Assigned task :: Make an exact transcript of the lines in the data below, starting with the one containing "Instruction: Go to the Auctions tab" and going on through the one containing "hand in the", with both included and the pictures left out.

Data provided START

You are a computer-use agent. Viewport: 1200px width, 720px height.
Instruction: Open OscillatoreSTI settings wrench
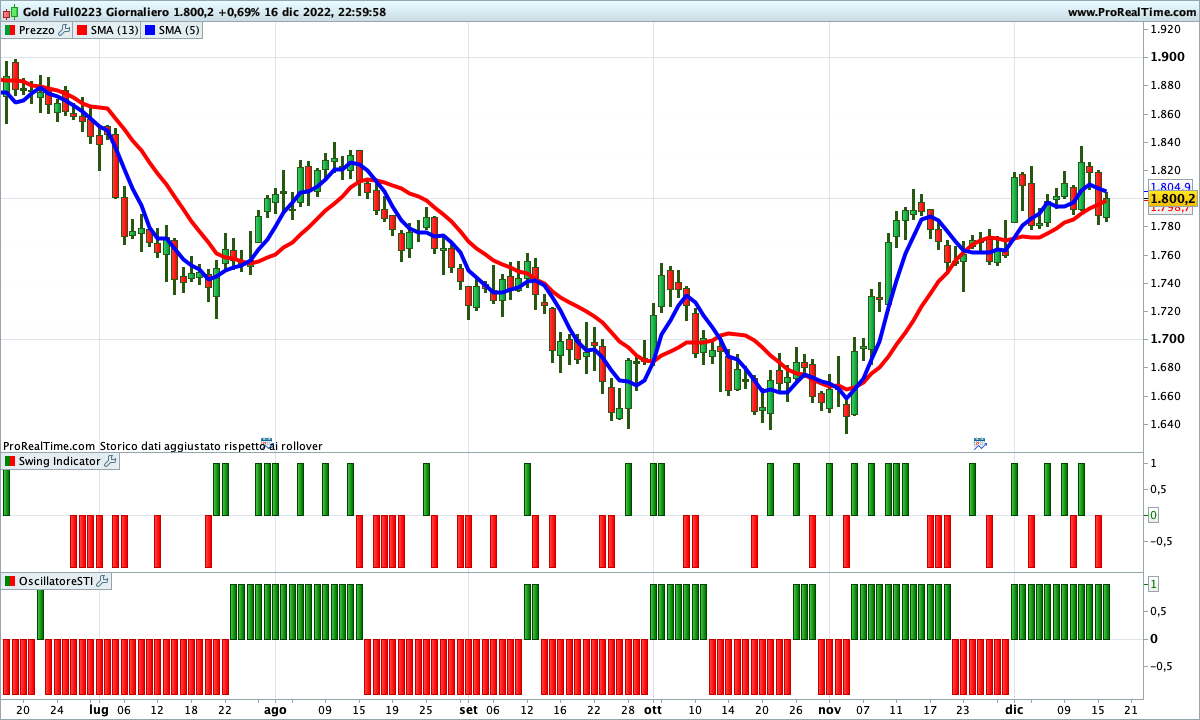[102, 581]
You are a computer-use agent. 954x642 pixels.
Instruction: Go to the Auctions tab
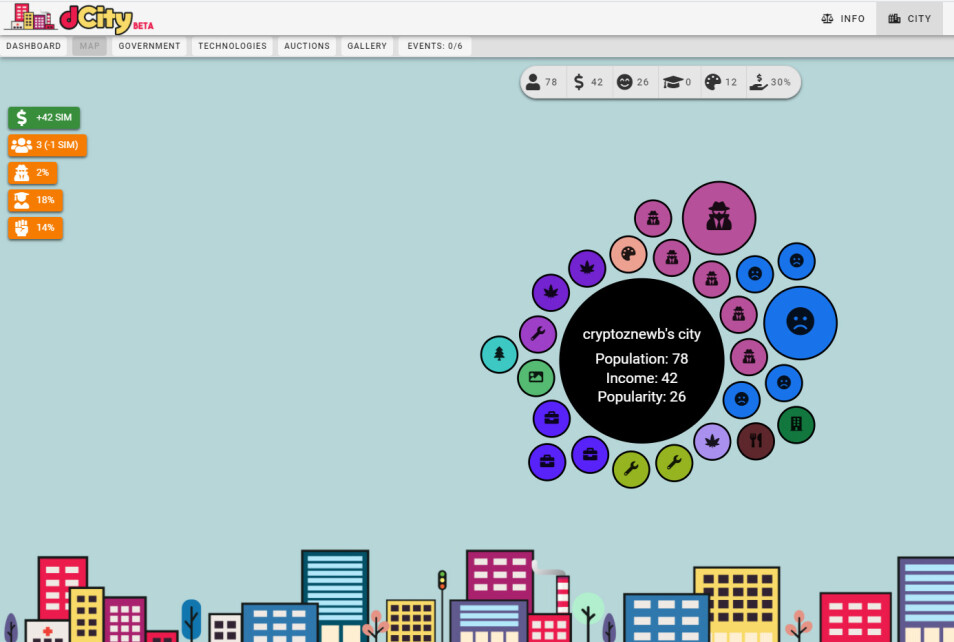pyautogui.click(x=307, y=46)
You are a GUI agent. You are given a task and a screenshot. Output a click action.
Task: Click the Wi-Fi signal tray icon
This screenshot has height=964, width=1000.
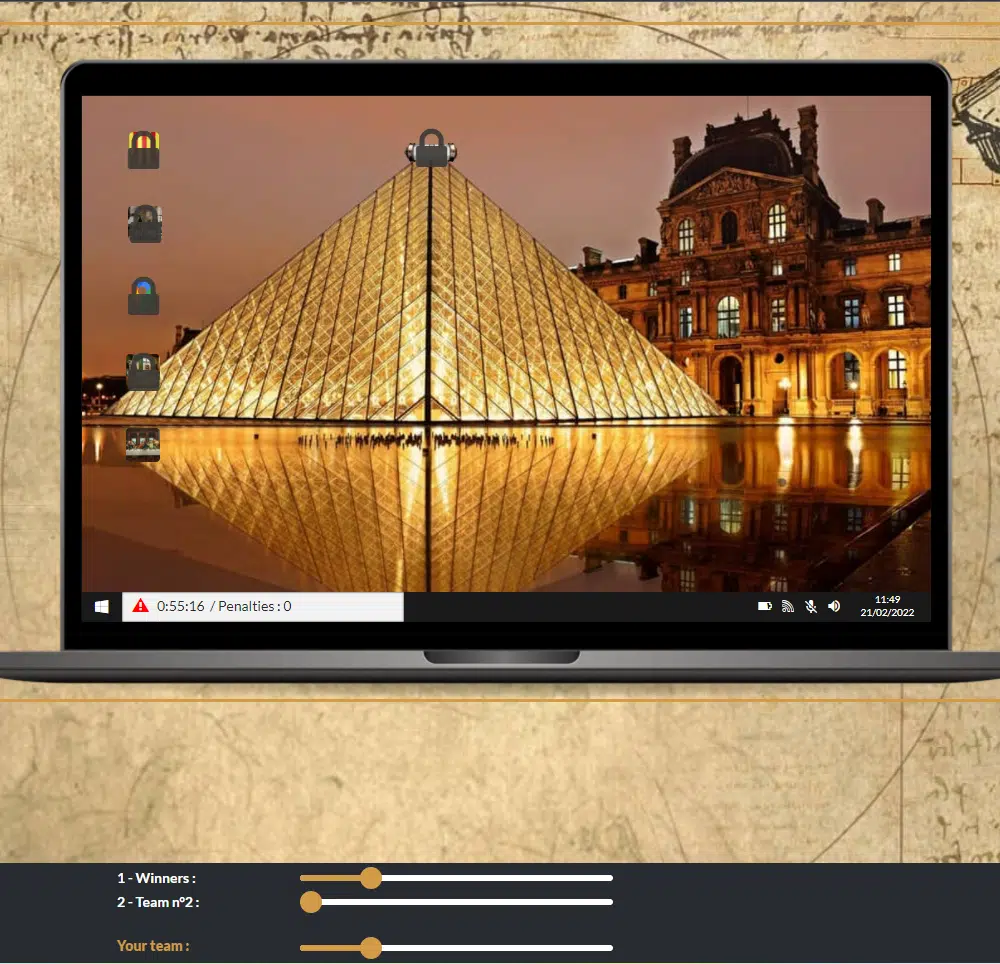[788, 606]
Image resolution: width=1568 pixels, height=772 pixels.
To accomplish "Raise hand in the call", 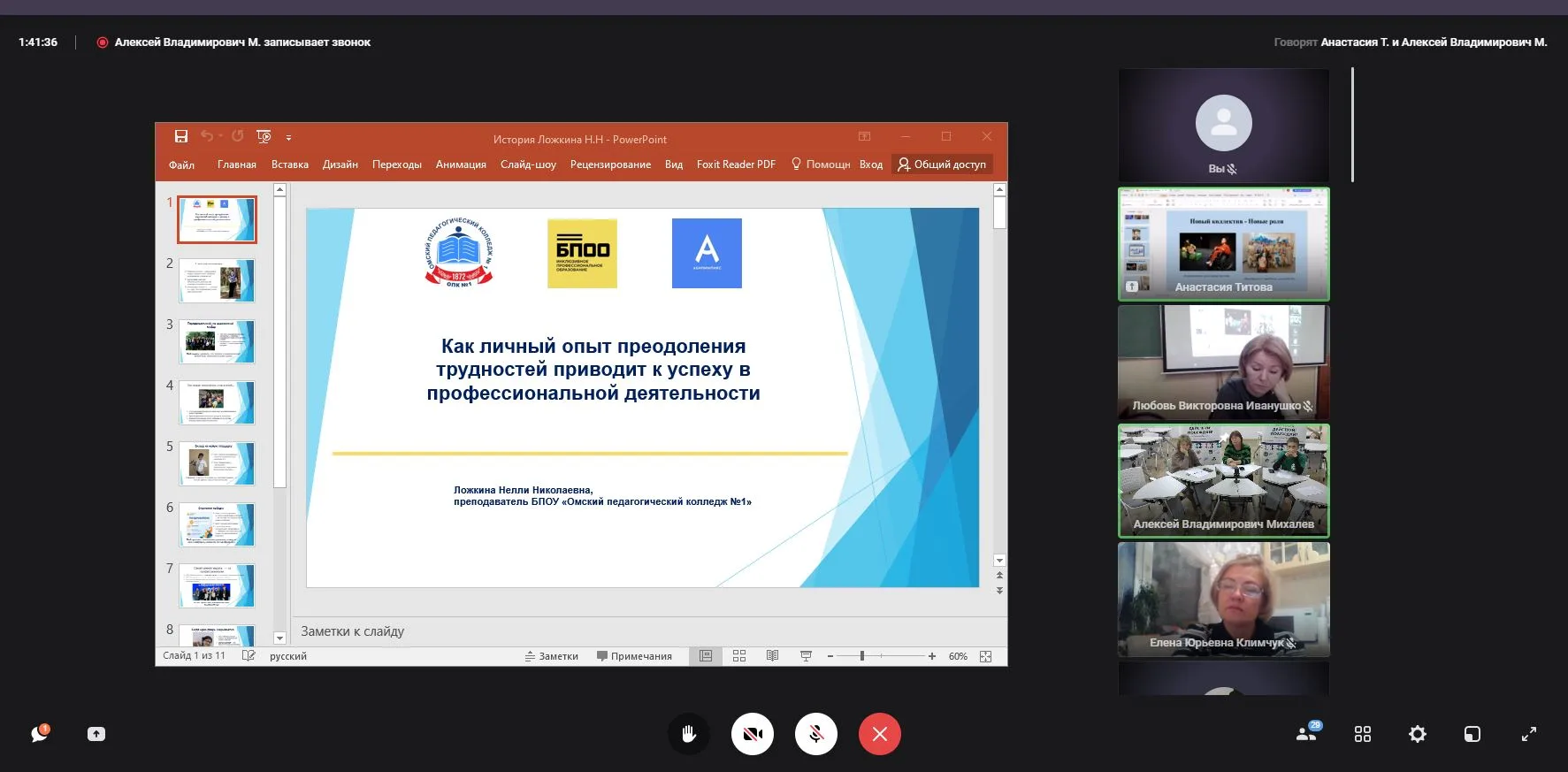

Data provided END
Data provided START

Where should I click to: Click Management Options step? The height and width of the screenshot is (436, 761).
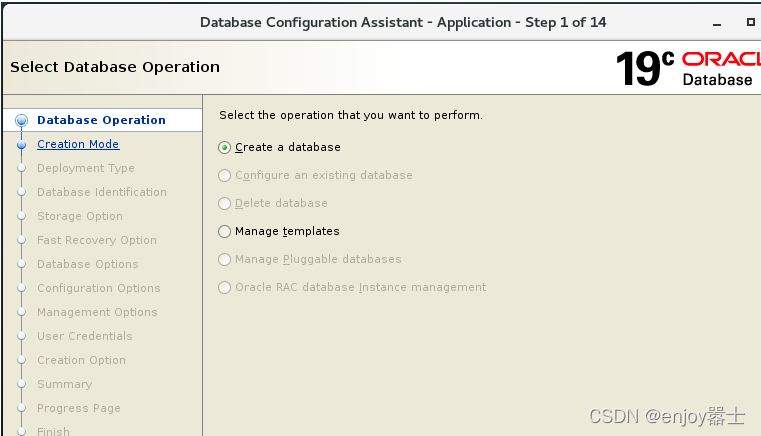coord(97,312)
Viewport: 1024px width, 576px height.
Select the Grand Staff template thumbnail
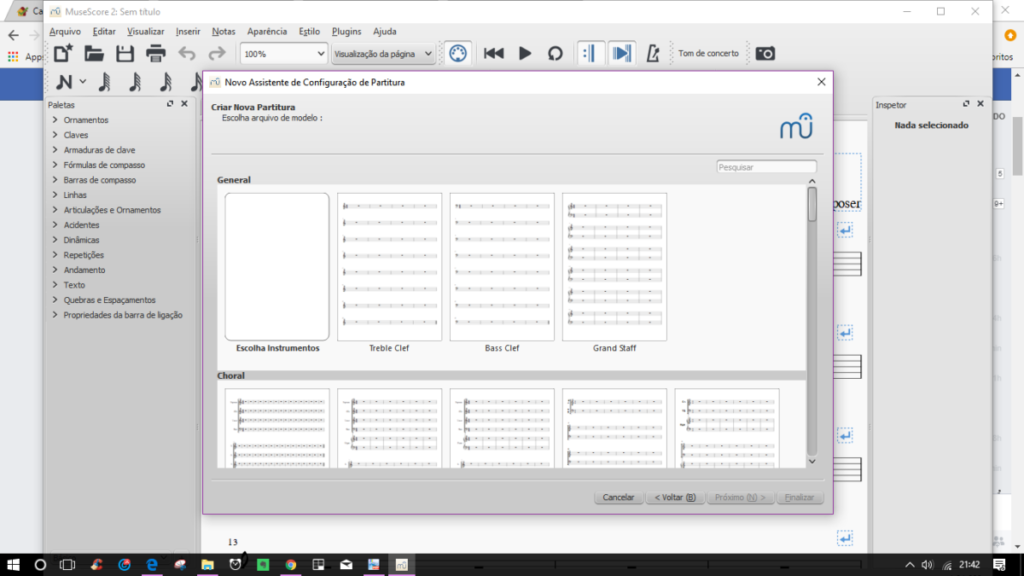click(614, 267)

Data provided END

Solved exercise ::
Instruction: Go to the Auctions tab
pyautogui.click(x=307, y=46)
You are a GUI agent. You are given a task and a screenshot. Output a click action.
Task: Click the Wi-Fi signal tray icon
This screenshot has height=964, width=1000.
[788, 606]
Image resolution: width=1568 pixels, height=772 pixels.
To accomplish "Raise hand in the call", 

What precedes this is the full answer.